Michael Zelouf, Business Director for the EMEA region at Western Asset, Legg Mason's global fixed income subsidiary, believes one must separate the US debt market outlook from the one for the debt market in general. In an exclusive interview with Funds Society, he explains that in the US, the uncertainty surrounding Donald Trump's economic policies could increase market volatility, but the truth is that, after the December rate hike, "the market has already largely factored in the likelihood that the Fed will adopt a more aggressive stance this year."
In this regard, Zelouf says: "Markets move very fast and, as fixed-income investors, we must rely on the slope of the forward rates curve to determine whether yields are going to go up or down. In the short end of the curve, everything depends on the Fed, and we cannot forecast it, so we will not take too much risk in this segment because the Fed could adopt a more aggressive stance. "
The normalization of the rate curve is, therefore, the most probable scenario and the one most expected by the expert. "If the Fed, at this late stage of the cycle in which rates are usually rising, is normalizing its monetary policy - and we believe it is doing so - the 10 to 30 year rate curve should normalize . We firmly believe that, in relative terms, returns at 10 to 30 years will be reduced," says Zelouf.

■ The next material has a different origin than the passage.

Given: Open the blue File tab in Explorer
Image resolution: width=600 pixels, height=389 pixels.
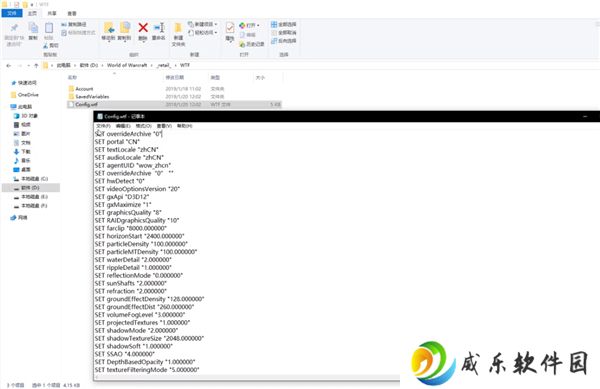Looking at the screenshot, I should coord(12,13).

Another issue, he points out, is whatever happens in Germany and Japan with the Bank of Japan's objective of keeping the ten-year bond yield at 0, and in Germany below 0.5%. In his opinion, "this is a strong attraction for Japanese and German investors, who opt for the US bond. It makes a lot of sense, and not because US long-term debt is better, but rather for the relative value it offers over Japanese and German debt. "

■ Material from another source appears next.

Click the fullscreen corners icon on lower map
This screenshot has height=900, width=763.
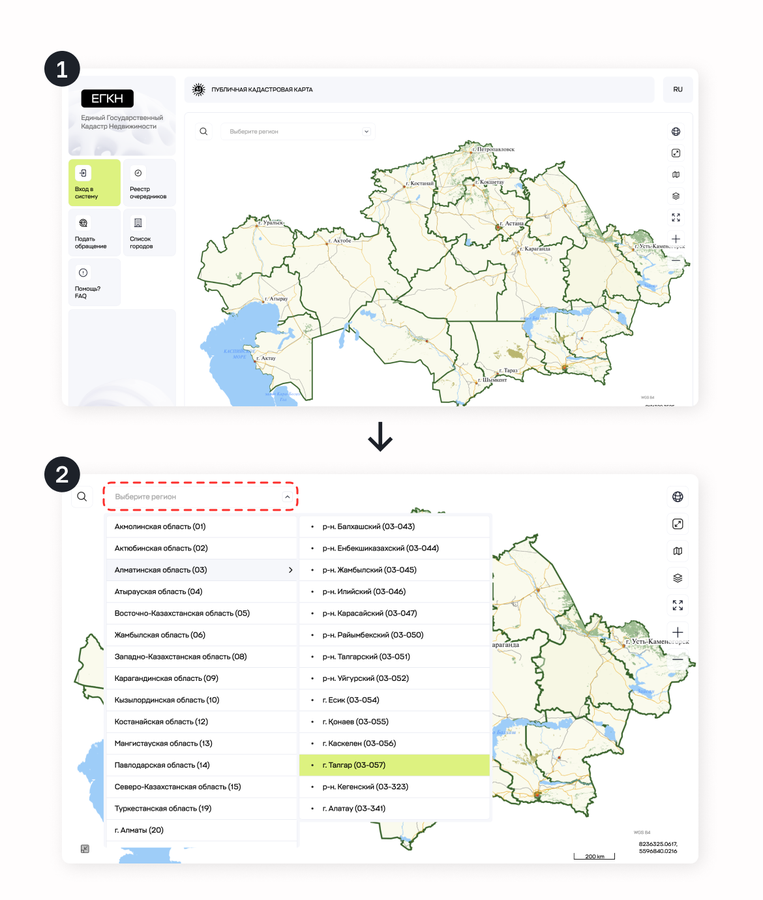(x=677, y=605)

Corporate bonds: telecommunications and the US financial sector
Regarding corporate bonds, Zelouf points out the telecommunications, energy, and financial sectors which could register 2% differentials against US public debt. "We have companies like Verizon, which in addition to being global has a dominant position in the US market and has a quarterly turnover of $ 4 billion," he explains.
As a specialist in the Legg Mason Western Asset Macro Opportunities Bond Fund, it’s in the US financial sector where he sees the greatest potential, with long-term credit growth and interest rate outlooks that will increase its profits. "The combination of these two aspects implies that the return on assets will be positive." In European banking, its exposure focuses on the big names: Bank of Scotland, HSBC, Credit Suisse, Standard Chartered..., with reduced exposure to the Spanish banks BBVA and Santander.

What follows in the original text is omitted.